STORED ROWS =
******

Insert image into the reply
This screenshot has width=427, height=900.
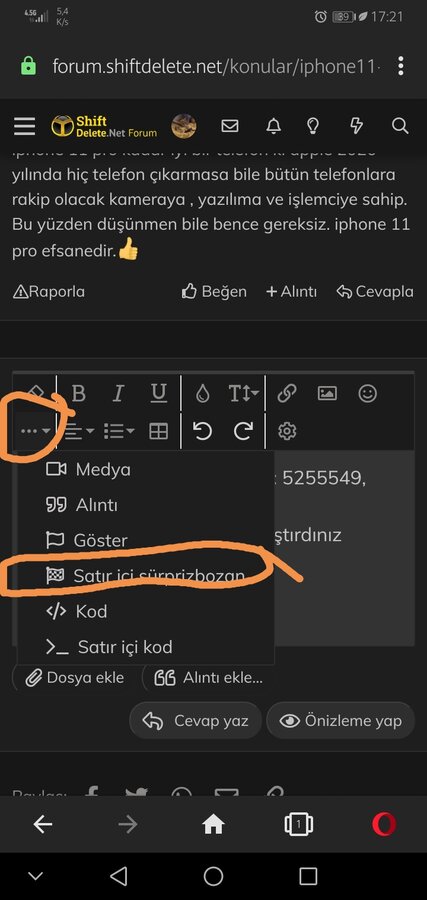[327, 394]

******

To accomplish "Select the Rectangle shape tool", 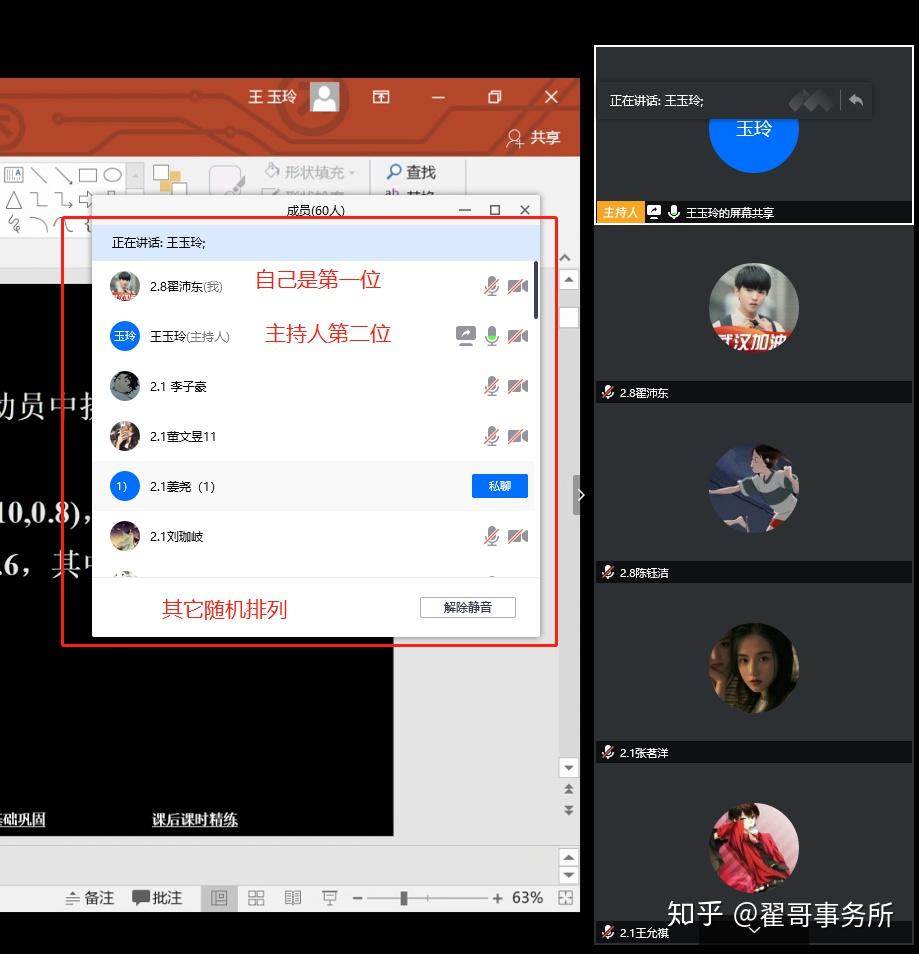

******

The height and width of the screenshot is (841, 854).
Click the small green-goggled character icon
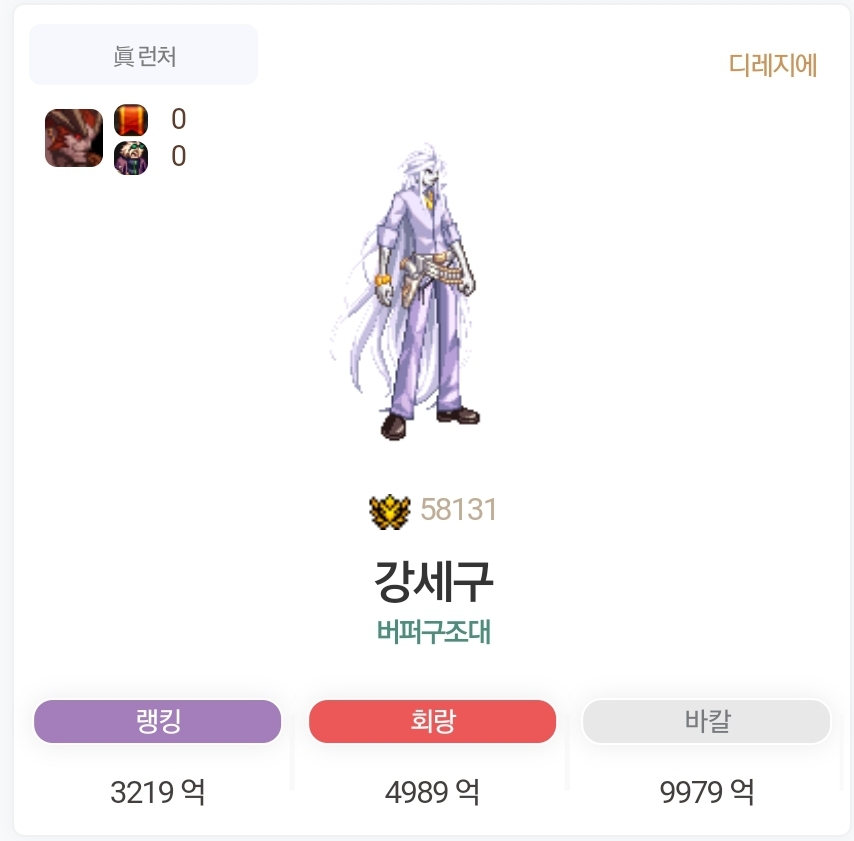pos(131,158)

******

TASK INSTRUCTIONS = Please pull out, word for word, the material from the line with "The height and" to the line with "pos(131,158)", including both of those lines. Leave the pictures out of your answer.

CORRECT OUTPUT =
The height and width of the screenshot is (841, 854).
Click the small green-goggled character icon
pos(131,158)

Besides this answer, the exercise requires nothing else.